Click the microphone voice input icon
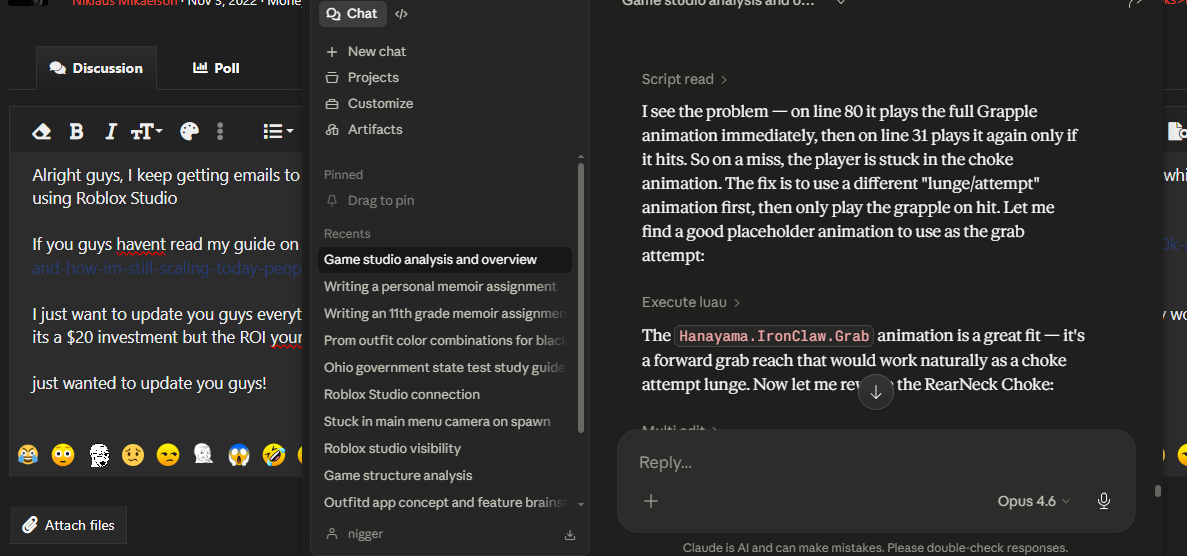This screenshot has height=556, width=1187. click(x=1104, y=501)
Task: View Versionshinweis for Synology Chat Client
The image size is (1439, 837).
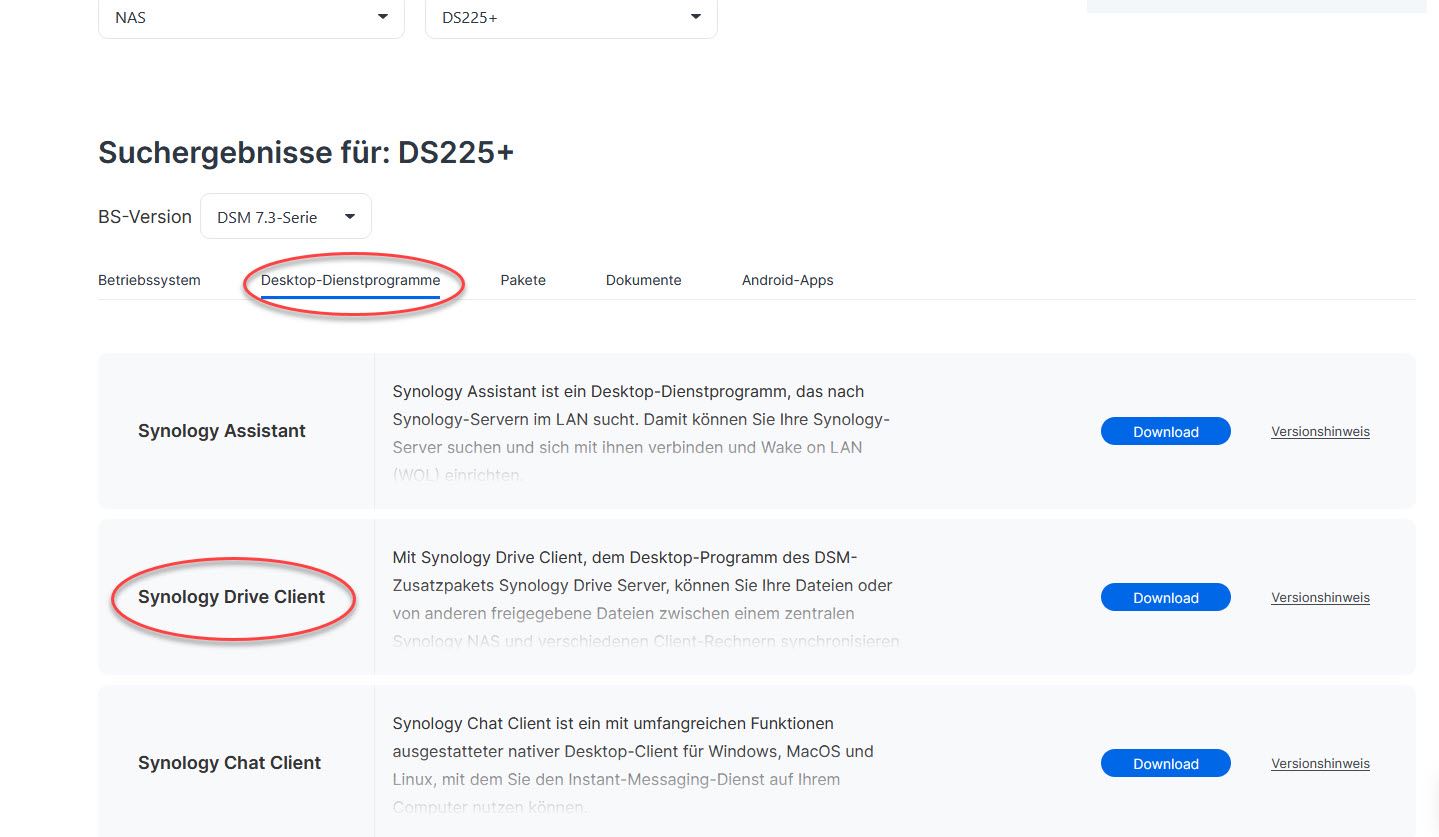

* * *

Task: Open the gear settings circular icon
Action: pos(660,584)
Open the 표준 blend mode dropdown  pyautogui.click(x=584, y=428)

==

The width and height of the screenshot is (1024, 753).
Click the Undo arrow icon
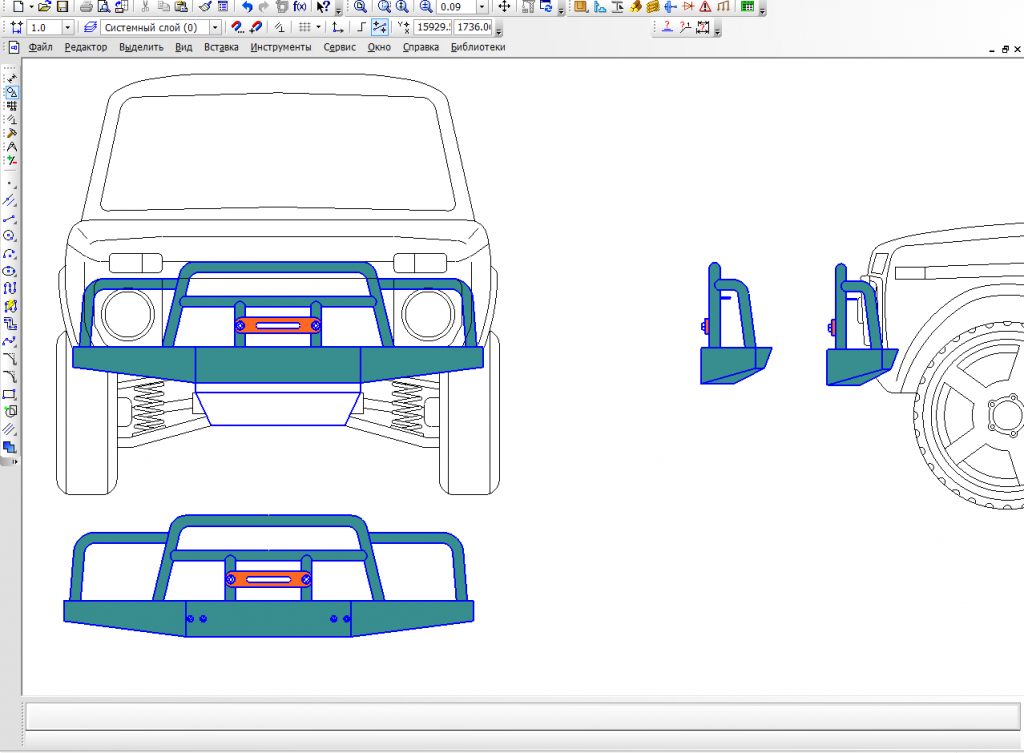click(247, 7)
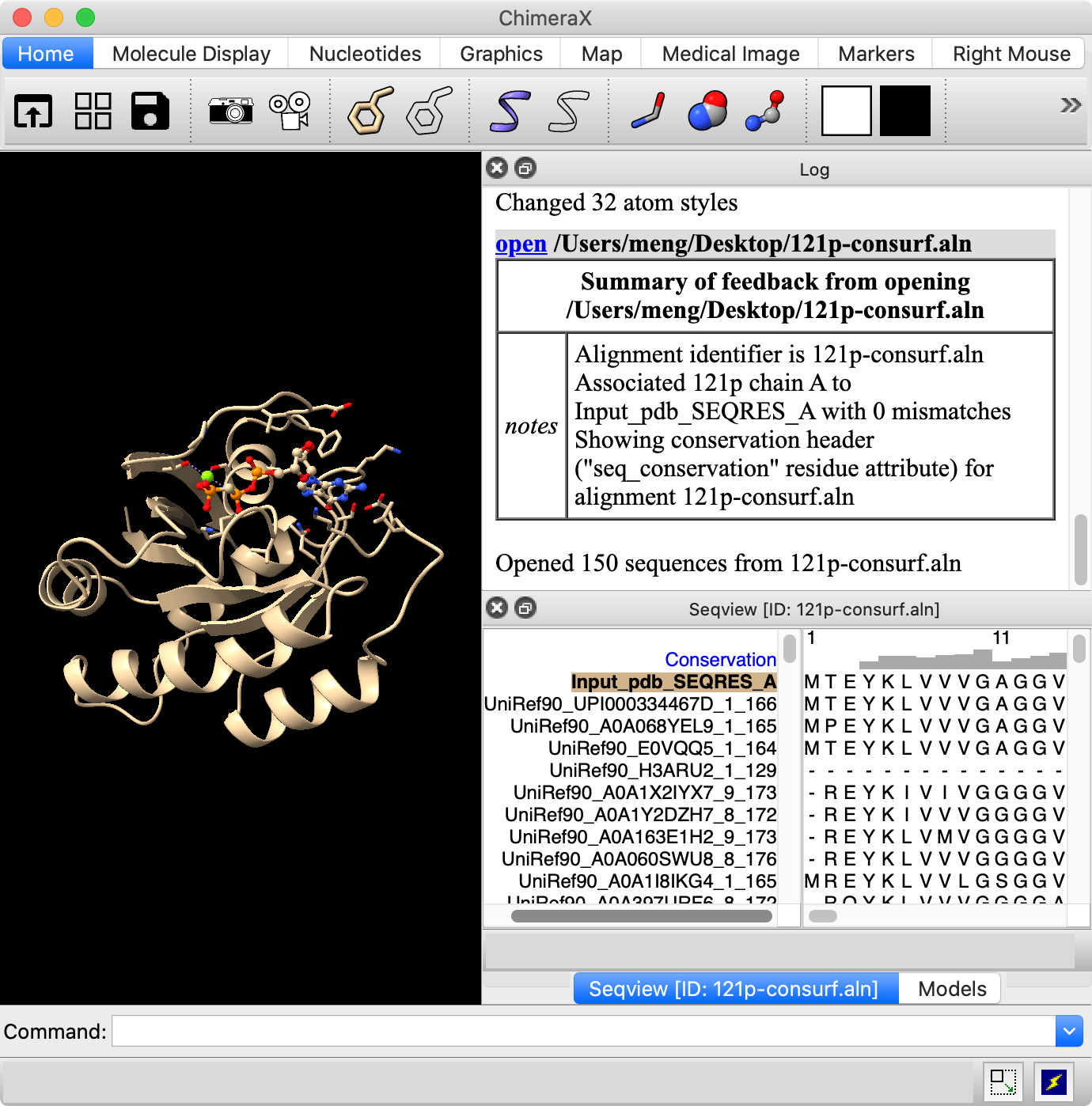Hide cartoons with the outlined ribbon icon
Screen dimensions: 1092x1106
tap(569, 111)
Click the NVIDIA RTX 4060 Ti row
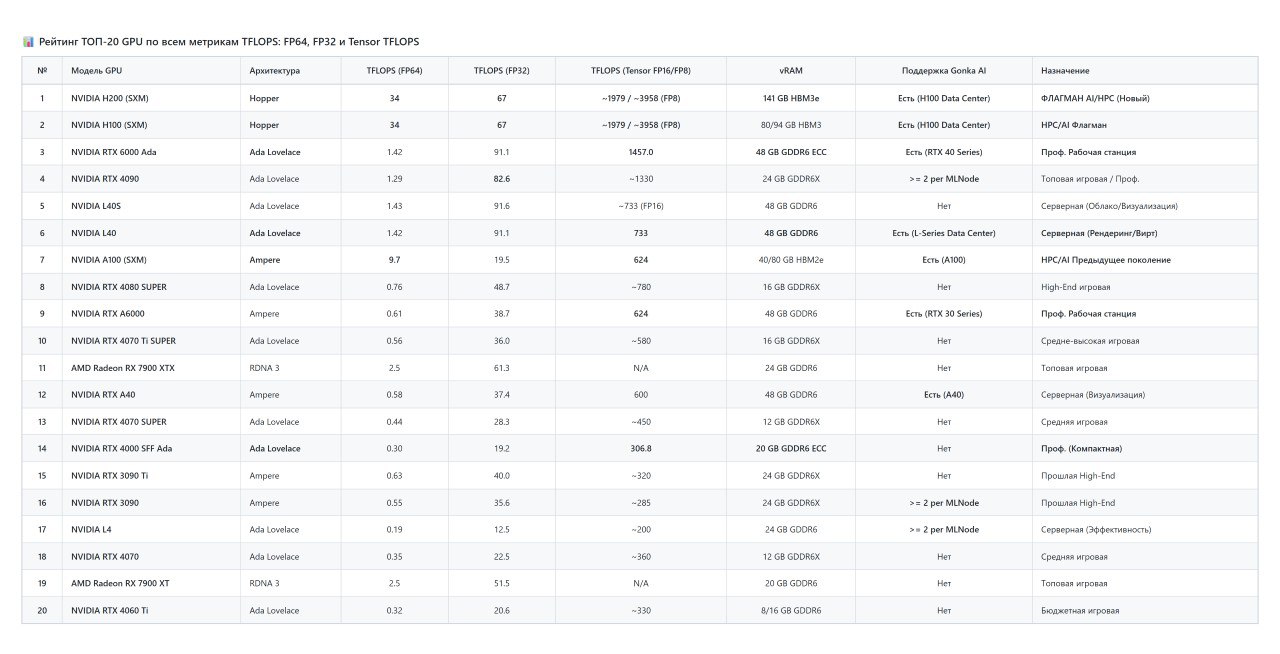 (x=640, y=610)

_EXERCISE_
Considering only the material above, set down every line from the one with "Task: View Versionshinweis" to the one with "The image size is (1439, 837).", inclusive, exactly as written.

_SOLUTION_
Task: View Versionshinweis for Synology Chat Client
The image size is (1439, 837).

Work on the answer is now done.